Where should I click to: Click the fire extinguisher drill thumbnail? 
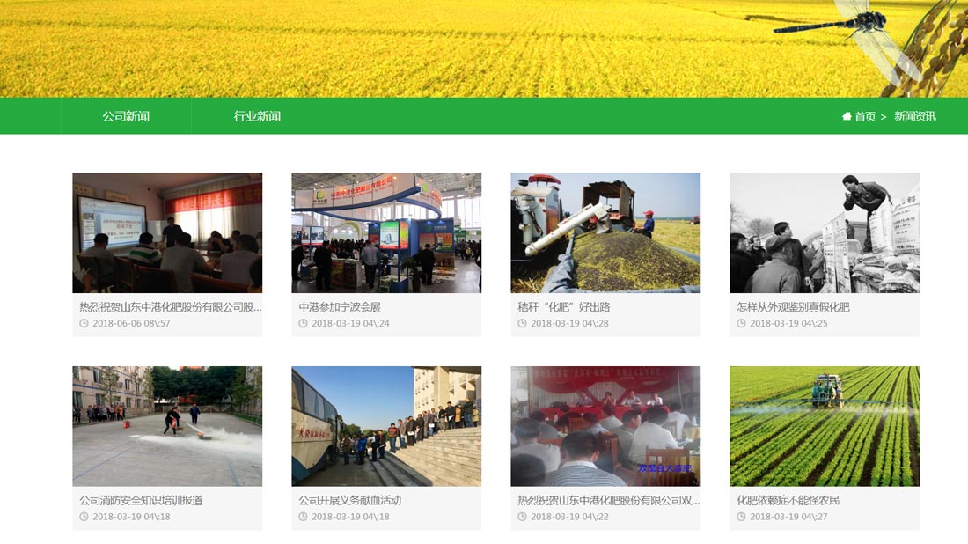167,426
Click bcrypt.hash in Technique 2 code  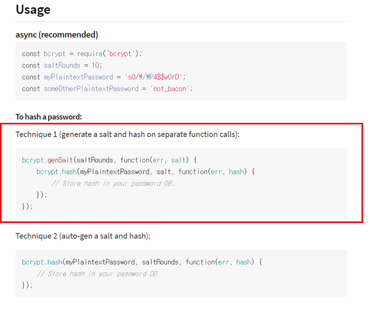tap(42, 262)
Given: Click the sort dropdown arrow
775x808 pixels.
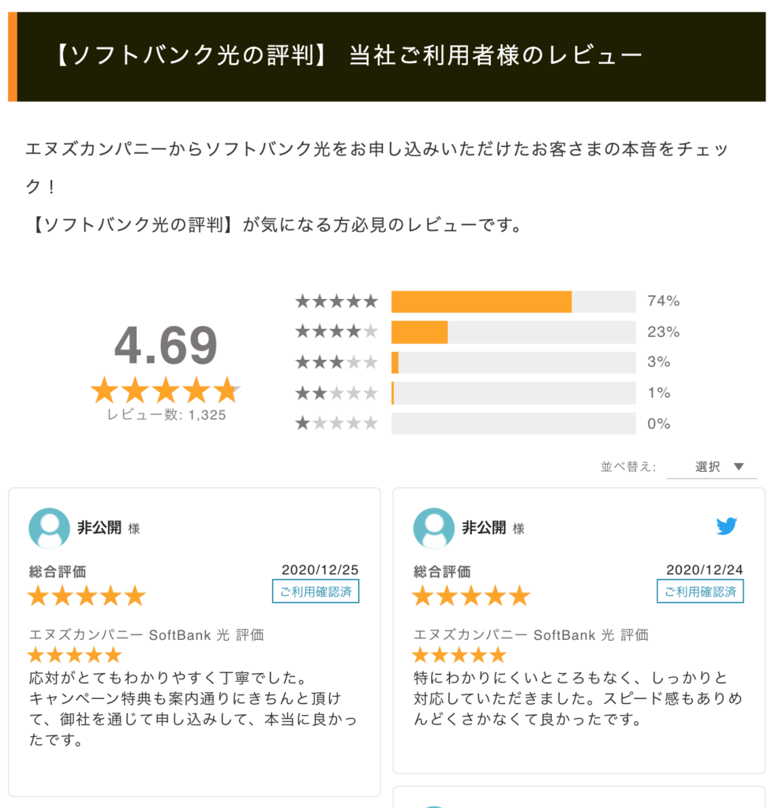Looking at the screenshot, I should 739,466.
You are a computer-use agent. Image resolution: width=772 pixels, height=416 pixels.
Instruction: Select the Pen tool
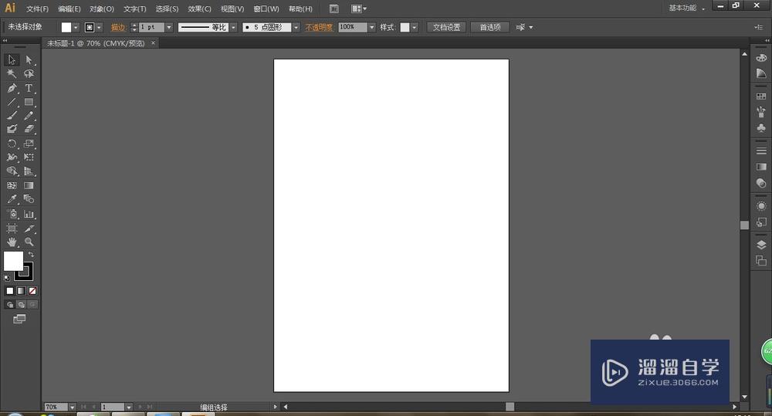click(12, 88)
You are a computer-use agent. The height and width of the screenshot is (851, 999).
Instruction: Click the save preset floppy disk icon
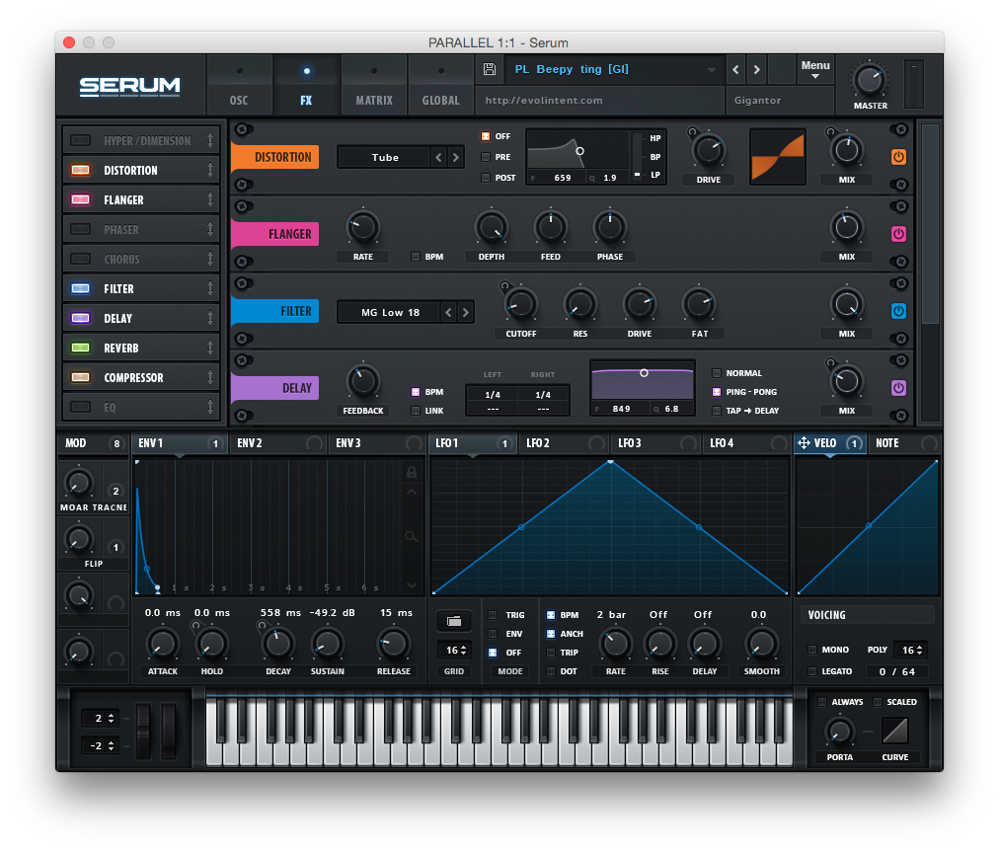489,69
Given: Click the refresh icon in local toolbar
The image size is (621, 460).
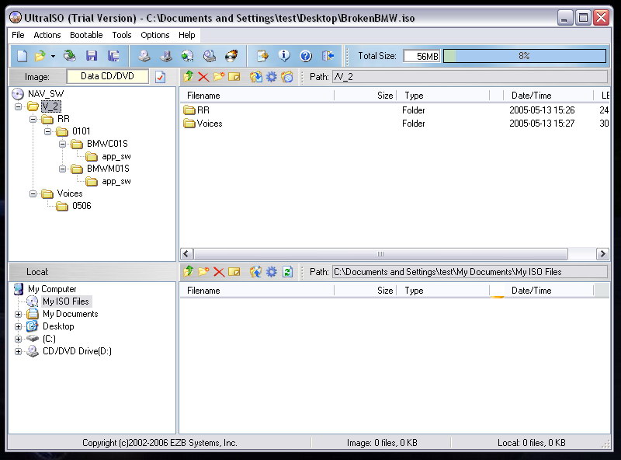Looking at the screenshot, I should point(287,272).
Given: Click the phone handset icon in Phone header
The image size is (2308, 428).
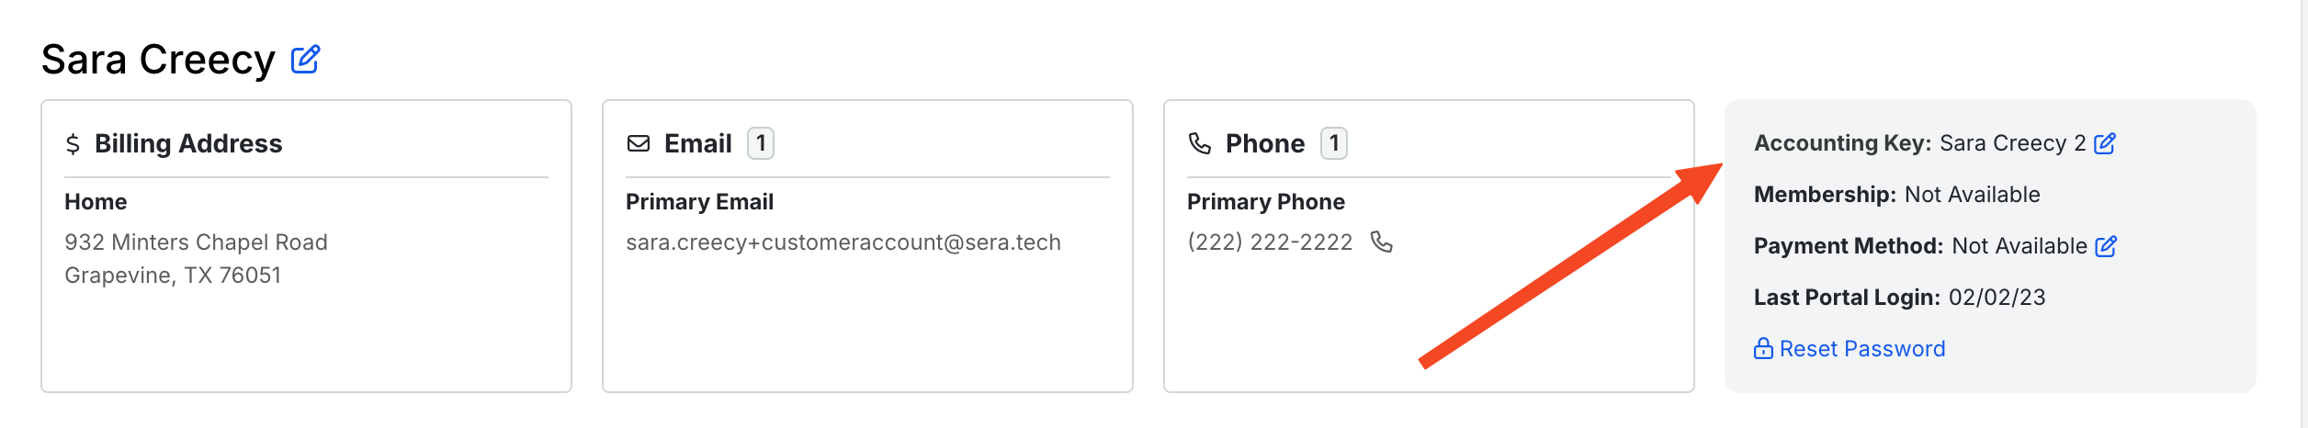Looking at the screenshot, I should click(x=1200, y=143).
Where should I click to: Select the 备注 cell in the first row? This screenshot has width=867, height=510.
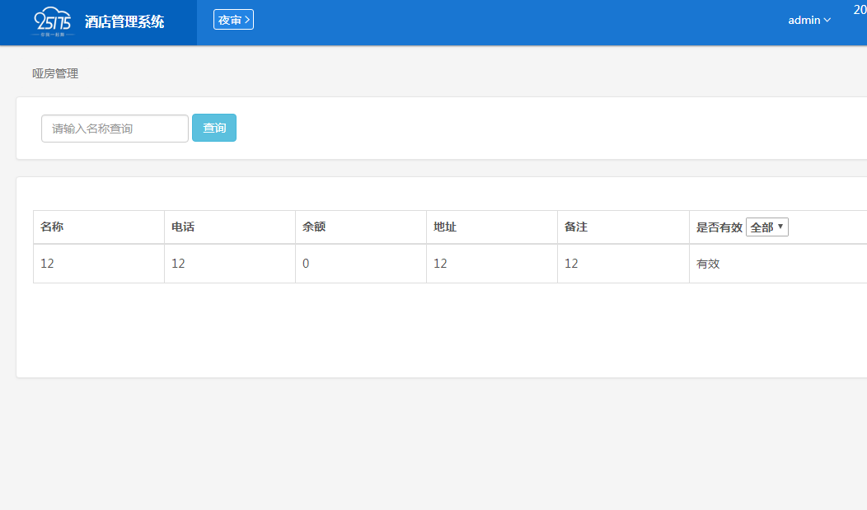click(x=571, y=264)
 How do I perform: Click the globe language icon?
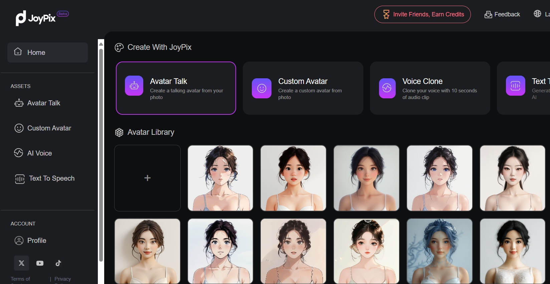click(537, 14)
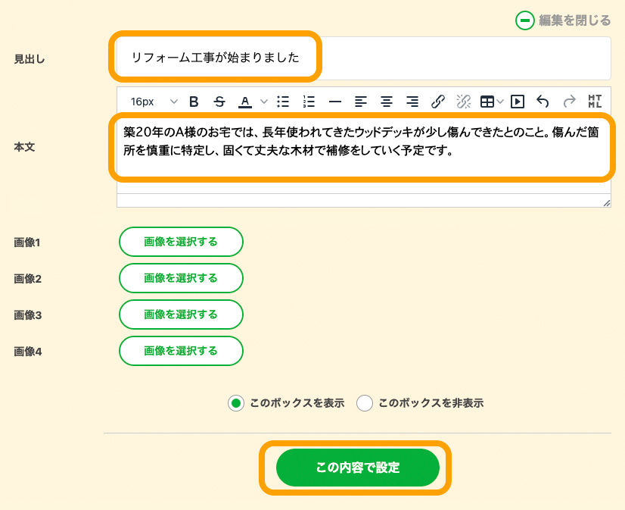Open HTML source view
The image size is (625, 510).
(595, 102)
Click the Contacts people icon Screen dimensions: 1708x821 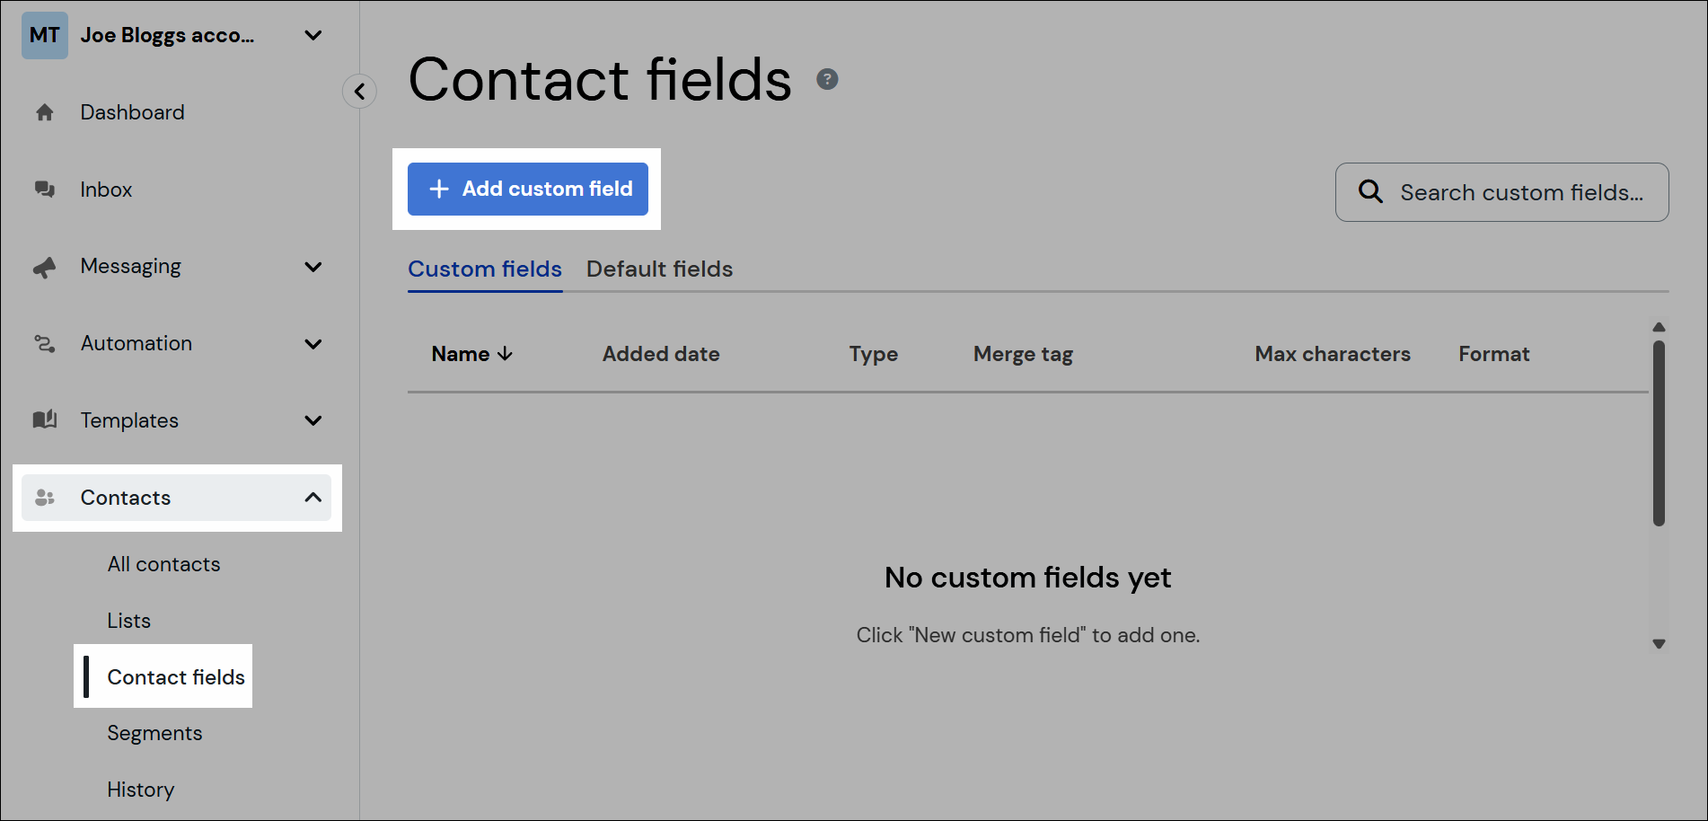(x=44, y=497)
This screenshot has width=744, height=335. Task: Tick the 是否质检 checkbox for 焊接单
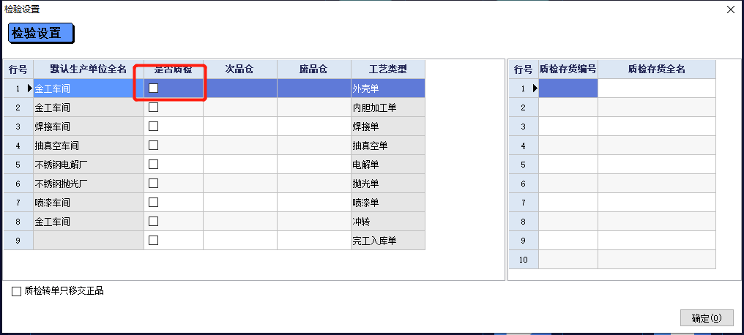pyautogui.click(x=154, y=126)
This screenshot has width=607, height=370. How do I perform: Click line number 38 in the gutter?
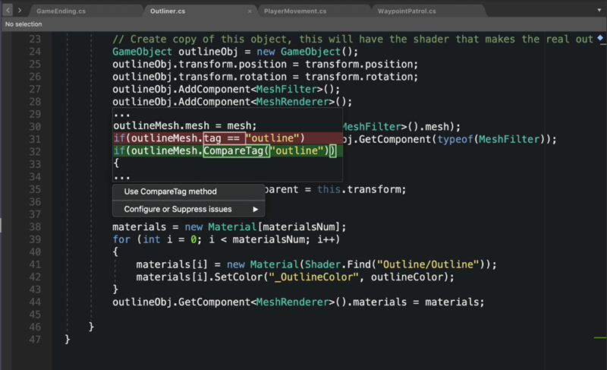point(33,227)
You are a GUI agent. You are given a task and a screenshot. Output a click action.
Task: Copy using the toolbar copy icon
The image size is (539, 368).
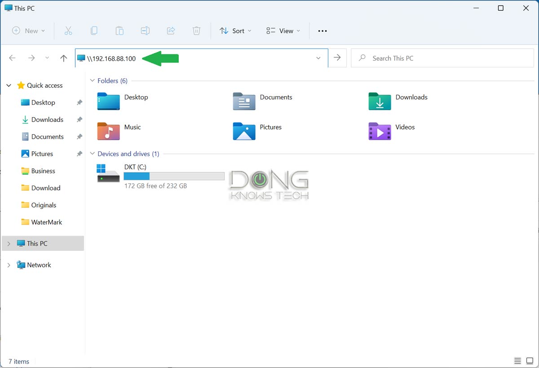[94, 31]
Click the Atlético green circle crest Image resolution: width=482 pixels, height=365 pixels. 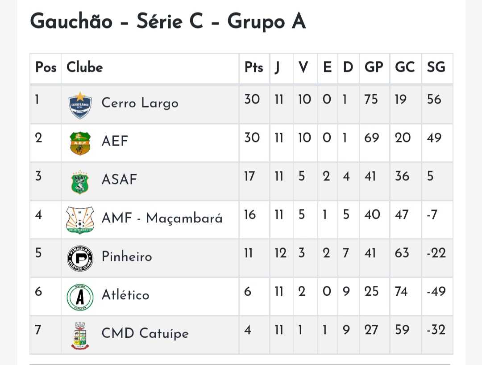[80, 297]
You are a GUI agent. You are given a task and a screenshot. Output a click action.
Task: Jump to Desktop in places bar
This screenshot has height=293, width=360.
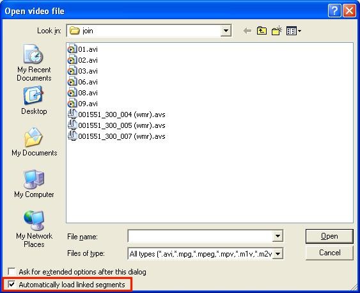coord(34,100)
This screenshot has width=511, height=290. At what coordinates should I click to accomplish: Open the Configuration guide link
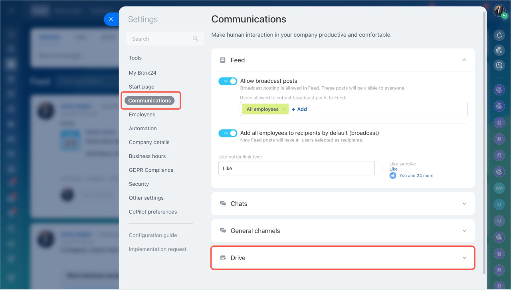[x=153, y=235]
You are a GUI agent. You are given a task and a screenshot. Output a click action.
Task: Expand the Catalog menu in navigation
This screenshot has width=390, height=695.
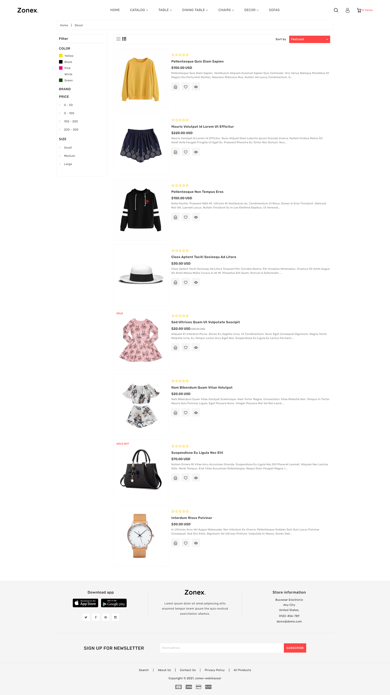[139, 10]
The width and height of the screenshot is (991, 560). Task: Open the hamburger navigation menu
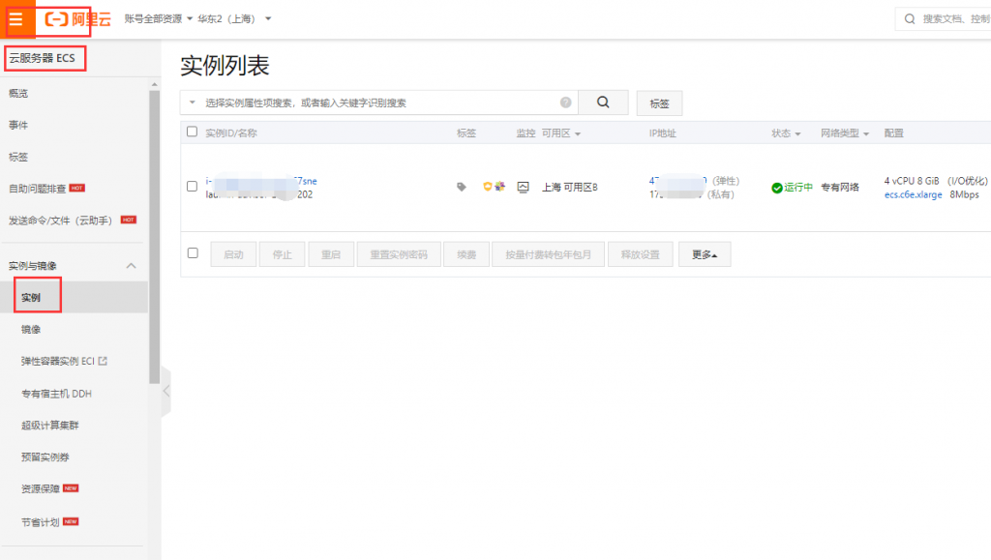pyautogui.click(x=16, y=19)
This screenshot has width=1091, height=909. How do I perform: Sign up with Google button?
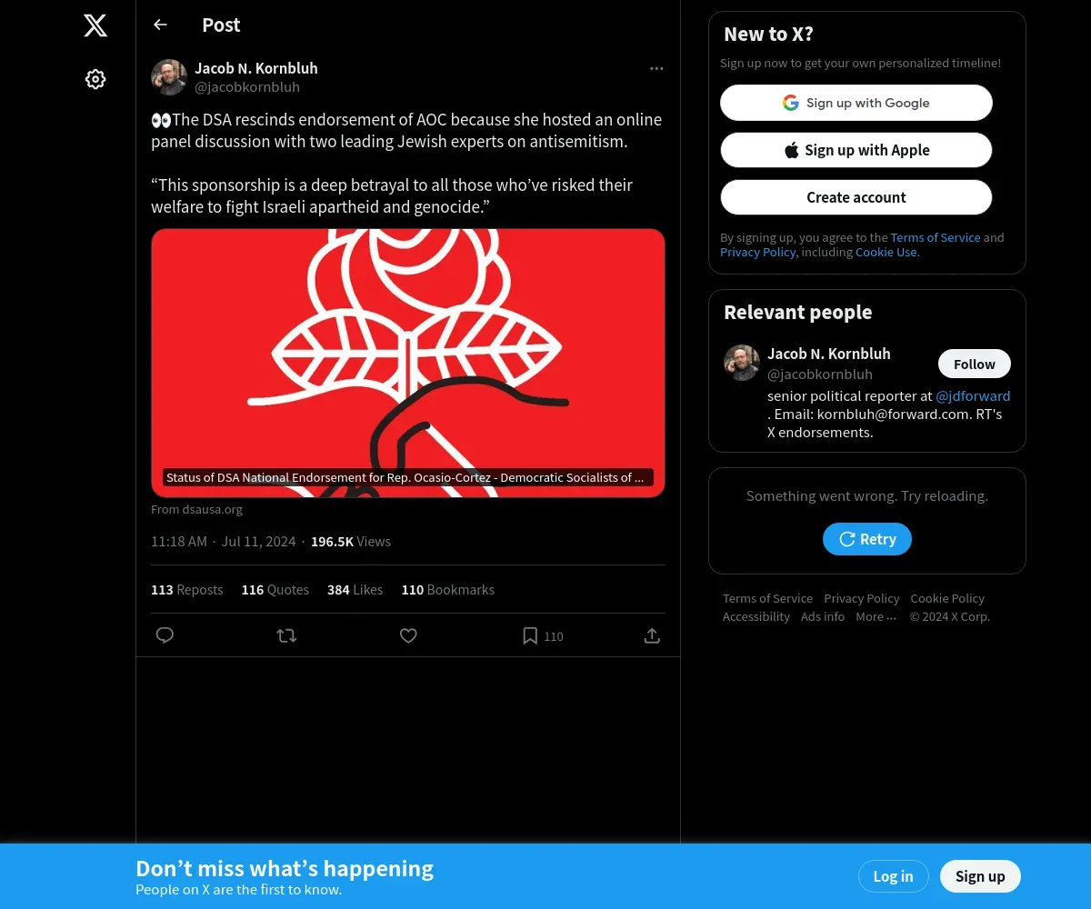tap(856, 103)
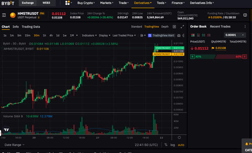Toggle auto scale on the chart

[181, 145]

To do - Working through the records, find each line containing the word "computer" and copy it.

Task solution -
You are a computer-use agent. Image resolution: width=772 pixels, height=416 pixels.
You are a computer-use agent. The height and width of the screenshot is (851, 999).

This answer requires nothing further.